Halp! All My Graphs have Stopped!

sreinhardt · Post by **sreinhardt** » Mon Jul 07, 2014 11:01 am

Well, I don't see anything glaringly wrong there, but we certainly could do a few improvements for you. Let's start by timing the current run of mtrg and send me the full output please.

Code: Select all

time LANG=C LC_ALL=C /usr/bin/mrtg /etc/mrtg/mrtg.cfg 2>&1 | tee -a /tmp/mrtg.log

BenGatewood · Post by **BenGatewood** » Mon Jul 07, 2014 11:04 am

OK. I'll do that now. Also, I just spotted a bunch of these in the nagios.log:

[1404748050] wproc: 'Core Worker 7178' seems to be choked. ret = -1; bufsize = 5162: errno = 11 (Resource temporarily unavailable)

BenGatewood · Post by **BenGatewood** » Mon Jul 07, 2014 11:48 am

real 12m27.686s
user 0m27.917s
sys 0m1.643s

I also got many:

ERROR: Target[x.x.x.x_x][_OUT_] ' $target->[10185]{$mode} ' did not eval into defined data

But they seem to be for services that XI claims don't exist :-/

sreinhardt · Post by **sreinhardt** » Mon Jul 07, 2014 2:58 pm

It's entirely possible that some mrtg additions were not removed with service removal. I would highly suggest removing those configs from /etc/mrtg/conf.d/.
Also add "Forks: 4" to your main mrtg.cfg. This will let mrtg split up into 4 forks for processing faster. It will add a bit of load, but it should be hardly noticable and should allow for your mrtg to finish within the 5 minute window it should instead of the 12 min currently.

BenGatewood · Post by **BenGatewood** » Mon Jul 07, 2014 4:21 pm

Thanks, Spenser. I've added the Forks config and will clean up the ghost services again tomorrow and let you know how I get on.

OK. So I added the Forks config last night and my BW checks started reporting proper values and seem to be stable but the graphs were still not displaying. I cleaned out the redundant mrtg entries this morning and that made no difference. I disabled rrdcache and they started working :-/

I'm still getting NPCD timeouts in the log though so I'm not sure everything is fixed yet though.

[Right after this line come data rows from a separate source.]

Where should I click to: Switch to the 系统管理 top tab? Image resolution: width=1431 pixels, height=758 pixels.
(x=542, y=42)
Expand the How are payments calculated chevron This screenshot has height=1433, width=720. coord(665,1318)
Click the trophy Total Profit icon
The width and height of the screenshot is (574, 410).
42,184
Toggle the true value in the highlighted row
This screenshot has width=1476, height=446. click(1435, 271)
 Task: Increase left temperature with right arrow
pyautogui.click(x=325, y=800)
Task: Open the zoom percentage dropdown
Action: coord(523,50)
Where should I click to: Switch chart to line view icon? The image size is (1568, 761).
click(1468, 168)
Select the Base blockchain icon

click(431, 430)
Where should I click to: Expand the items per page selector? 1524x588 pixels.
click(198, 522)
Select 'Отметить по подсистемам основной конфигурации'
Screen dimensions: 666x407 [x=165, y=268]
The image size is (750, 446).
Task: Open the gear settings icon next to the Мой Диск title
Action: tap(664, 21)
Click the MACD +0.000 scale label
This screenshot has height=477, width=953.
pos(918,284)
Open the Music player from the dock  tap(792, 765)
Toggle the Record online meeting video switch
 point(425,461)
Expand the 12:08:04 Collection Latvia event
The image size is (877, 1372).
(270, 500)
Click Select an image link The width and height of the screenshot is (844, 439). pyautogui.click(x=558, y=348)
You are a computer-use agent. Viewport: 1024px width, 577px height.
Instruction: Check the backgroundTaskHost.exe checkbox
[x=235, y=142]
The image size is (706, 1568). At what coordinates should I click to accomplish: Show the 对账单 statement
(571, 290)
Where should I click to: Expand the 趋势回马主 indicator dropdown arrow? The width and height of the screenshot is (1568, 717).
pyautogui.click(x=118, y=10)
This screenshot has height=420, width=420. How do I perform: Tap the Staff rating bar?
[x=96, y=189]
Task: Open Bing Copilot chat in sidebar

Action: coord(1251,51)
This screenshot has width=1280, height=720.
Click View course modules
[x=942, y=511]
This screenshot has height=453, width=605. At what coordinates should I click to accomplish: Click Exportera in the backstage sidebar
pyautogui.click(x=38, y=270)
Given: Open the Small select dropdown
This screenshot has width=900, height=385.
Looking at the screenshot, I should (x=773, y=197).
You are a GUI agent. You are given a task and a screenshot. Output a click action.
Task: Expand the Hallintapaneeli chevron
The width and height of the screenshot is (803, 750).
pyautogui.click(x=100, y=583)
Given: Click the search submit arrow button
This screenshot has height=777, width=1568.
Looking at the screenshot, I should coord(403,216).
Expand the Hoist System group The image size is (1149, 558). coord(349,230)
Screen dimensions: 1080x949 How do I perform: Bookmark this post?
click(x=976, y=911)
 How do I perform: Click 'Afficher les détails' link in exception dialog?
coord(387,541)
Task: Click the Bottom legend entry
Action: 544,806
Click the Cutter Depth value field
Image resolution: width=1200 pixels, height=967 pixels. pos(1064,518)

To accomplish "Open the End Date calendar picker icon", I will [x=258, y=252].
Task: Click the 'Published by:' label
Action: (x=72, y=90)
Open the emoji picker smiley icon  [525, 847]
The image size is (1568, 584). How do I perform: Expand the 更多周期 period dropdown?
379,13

Post by **lmiltchev** » Tue Jul 08, 2014 8:05 am

I believe you haven't modified the "default" timeout value in the "process_perfdata.cfg". To view the current value, run:

Code: Select all

grep TIMEOUT /usr/local/nagios/etc/pnp/process_perfdata.cfg

Open the "process_perfdata.cfg" in a text editor, Increase the timeout value, save, exit, and restart npcd.

Code: Select all

service npcd restart

See if this is going to fix your problem.

BenGatewood · Post by **BenGatewood** » Tue Jul 08, 2014 8:35 am

It was set to '80' and I have increased it to '100'

Is there any way to find out why NPCD is timing out? Surely it shouldn't be doing that, right?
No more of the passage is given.